Préface
par Jean-Didier Vincent
Voici un livre franchement gouleyant ; il a du goût et du parti pris, « le parti pris des choses » à la Francis Ponge ; c’est-à-dire contre le magma du pérorage dégustateur avec son fatras de mots qui se veulent poétiques. Tout au contraire, voici un livre bien écrit, clair et reposant sur des bases scientifiques sûres qui n’enlèvent rien à son caractère digeste comme se doit de l’être un bon vin, ou encore, un livre-passion sur la santé par le vin, un livre, enfin, qui enflammera la mémoire des amants de la vigne et de son divin nectar.
Je me souviens d’un ami à l’agonie pour un méchant cancer (celui du pancréas qui ne pardonne pas), je lui apportais mon meilleur flacon, un Latour 1961, non sans m’être muni de verres à dégustation, afin d’éviter les infâmes gobelets d’hôpital. Le buste redressé sur une pile d’oreillers, il tint le verre d’une main ferme, le manipulant selon les règles ; les deux ou trois goulées qui suivirent firent naître sur son visage décharné un merveilleux sourire que je n’oublierai jamais : un pur moment de parfaite santé. Il est mort le soir même ; son fils m’avouât qu’il avait fini la bouteille.

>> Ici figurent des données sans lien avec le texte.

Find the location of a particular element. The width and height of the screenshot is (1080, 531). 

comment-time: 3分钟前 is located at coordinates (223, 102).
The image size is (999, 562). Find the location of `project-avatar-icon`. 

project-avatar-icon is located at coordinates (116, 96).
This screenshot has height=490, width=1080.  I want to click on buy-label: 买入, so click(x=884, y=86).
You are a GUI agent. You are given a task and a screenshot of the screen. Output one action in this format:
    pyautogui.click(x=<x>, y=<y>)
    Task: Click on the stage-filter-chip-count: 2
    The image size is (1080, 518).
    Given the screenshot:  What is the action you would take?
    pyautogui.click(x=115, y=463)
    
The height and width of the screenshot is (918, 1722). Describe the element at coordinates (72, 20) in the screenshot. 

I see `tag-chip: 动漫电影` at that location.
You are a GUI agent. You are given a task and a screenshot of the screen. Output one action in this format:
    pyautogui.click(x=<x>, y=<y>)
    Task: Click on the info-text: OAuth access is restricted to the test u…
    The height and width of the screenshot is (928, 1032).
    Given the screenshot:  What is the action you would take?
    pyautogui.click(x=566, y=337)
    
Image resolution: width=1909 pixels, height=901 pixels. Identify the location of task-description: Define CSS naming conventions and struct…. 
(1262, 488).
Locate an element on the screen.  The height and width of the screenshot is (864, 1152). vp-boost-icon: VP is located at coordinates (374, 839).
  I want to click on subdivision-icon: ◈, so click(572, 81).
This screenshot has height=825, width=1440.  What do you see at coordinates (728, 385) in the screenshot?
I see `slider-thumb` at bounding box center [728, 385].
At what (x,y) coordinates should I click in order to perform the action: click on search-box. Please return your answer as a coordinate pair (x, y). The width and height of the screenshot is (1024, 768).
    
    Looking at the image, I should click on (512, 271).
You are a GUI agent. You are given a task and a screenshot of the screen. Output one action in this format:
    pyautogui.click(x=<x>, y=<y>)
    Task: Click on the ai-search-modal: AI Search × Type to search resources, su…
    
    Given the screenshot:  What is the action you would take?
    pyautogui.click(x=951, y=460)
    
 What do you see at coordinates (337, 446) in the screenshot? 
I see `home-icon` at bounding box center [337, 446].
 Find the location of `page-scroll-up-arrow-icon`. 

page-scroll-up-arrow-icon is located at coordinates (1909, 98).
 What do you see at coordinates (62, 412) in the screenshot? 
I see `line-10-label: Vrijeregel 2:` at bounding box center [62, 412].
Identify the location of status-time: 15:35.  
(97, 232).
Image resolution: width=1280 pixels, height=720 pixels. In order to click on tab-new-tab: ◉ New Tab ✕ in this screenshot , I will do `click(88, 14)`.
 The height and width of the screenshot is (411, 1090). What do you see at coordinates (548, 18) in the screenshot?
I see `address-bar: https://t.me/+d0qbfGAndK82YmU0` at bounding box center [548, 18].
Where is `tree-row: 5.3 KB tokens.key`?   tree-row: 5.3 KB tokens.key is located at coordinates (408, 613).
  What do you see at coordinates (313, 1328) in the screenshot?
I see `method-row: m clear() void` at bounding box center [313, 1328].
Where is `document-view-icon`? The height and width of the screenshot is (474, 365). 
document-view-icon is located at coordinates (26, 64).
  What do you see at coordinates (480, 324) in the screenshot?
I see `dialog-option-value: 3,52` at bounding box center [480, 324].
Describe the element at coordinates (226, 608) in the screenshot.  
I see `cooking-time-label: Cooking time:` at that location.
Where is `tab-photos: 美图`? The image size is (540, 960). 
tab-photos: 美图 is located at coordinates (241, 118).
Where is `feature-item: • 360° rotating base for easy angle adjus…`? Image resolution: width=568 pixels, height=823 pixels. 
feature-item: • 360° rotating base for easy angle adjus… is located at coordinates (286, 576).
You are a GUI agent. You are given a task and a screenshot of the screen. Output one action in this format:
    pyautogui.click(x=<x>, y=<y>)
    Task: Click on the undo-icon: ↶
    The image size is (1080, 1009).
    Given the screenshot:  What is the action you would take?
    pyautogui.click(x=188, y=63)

L’ouvrage de Laure Gasparotto (quel beau nom pétrarquiste !) est une quête que je qualifierais de mystique si je ne craignais de tomber dans l’emphase (une faiblesse fréquente chez les buveurs de vin). Faisant fi de la bimbeloterie wagnerienne, je ne peux manquer de souligner la parenté symbolique du vin et du Graal, la coupe de la Cène qui aurait servi à Joseph d’Arimathie pour recueillir le sang du Christ, un breuvage sacré qui soigne et guérit la souffrance du roi. Le vin, écrit Laure Gasparotto, est tel le graal, « une mémoire […]. Plus encore qu’une somme de temporalités : depuis le temps géologique (qui a formé le sol sur lequel il s’enfonce) au temps humain (qui travaille la vigne au quotidien) passant par le temps historique créateur des us et coutumes, des traditions viticoles ». Le vin fut loué de tous les temps parce que, comme le breuvage sacré du mythe, il est un élixir qui soigne et répare les misères infligées au pauvre corps humain. « Il faut sauver le vin parce que c’est lui qui fonde notre humanité et notre civilisation. » Tel est le projet de l’auteur dans lequel nous est proposé de saisir l’essence du vin dans sa réalité aussi bien physique que spirituelle, même si les objectifs et méthodes peuvent sembler terriblement matériels : « boire sans grossir, sans excès et sans nuire à votre santé ». Quel programme !
Le livre comporte deux parties. La première (chapitres 1 à 4) raconte le cheminement initiatique de l’auteure à travers des rencontres avec des maîtres dont la sagesse se mesure à la qualité de leur engagement dans la recherche d’une vérité qui est la leur et porte sur une propriété commune à tout être vivant : extraire de l’énergie du monde, terre ou soleil et s’en servir aux fins de sa propre construction – ce que l’on désigne sous le terme savant de métabolisme. Au terme de ce parcours, une évidence : le vin est un aliment. La seconde partie est un vade-mecum permettant au buveur de vin de choisir celui-ci sur ses qualités nutritionnelles qui passent par ses qualités sensorielles.